NK cells negatively regulate CD8 T cells to promote immune exhaustion and chronic Toxoplasma gondii infection

Abstract

Abstract Previous studies demonstrate CD8 T cell immune exhaustion is a major factor in promoting chronic Toxoplasma gondii (T. gondii) infection. How other immune cells are impacted by chronic T. gondii infection to promote CD8 T cell exhaustion and chronic parasite infection are not known. We investigated natural killer cells (NK cells) and how they contribute to chronic Toxoplasmosis. We find NK cells are not exhausted because NK cell numbers do not decrease during late stage infection and do not up regulate PD-1 or LAG3. NK cells in chronic parasite infection have reduced IFNγ, do not produce IL-10 or increase their expression of PD-L1, however, they expressed elevated CD107a. We also find NK cells become more highly mature (KLRG1+) during chronic T. gondii infection. We conclude that they do not become exhausted as do CD8 T cells, but alter their function during chronic T. gondii infection. Importantly, we demonstrate NK cell depletion with anti-NK1.1 is therapeutic and rescues mice from death normally caused by CD8 T cell exhaustion and parasite reactivation.

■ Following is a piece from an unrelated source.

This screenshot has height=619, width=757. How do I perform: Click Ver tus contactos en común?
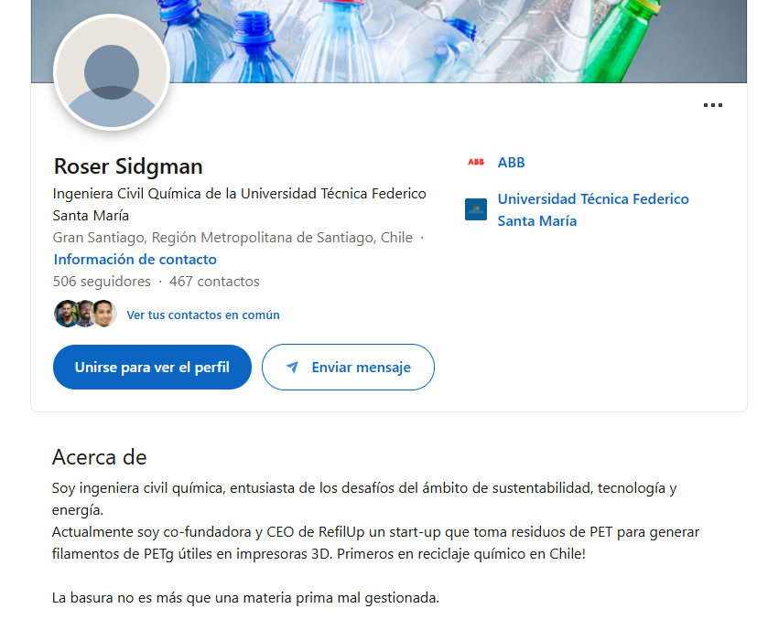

This treatment reduced CD8 T cell apoptosis, increased parasite specific polyfunctional CD8 T cell responses and prevented parasite reactivation. NKp46+ NK cells were enriched for expression of CD94 and NKG2A. NKp46 ligand and Qa-1b expression were altered to promote enrichment of this specific NK cell population. Blockade with anti-NKp46 also rescued the mice from death associated with exhausted CD8 T cells and parasite reactivation. We hypothesize NK cells via NKp46 significantly contribute to promoting chronic T. gondii infection. Understanding how NK cells develop this response will improve therapies for individuals at risk for reactivation of chronic infections.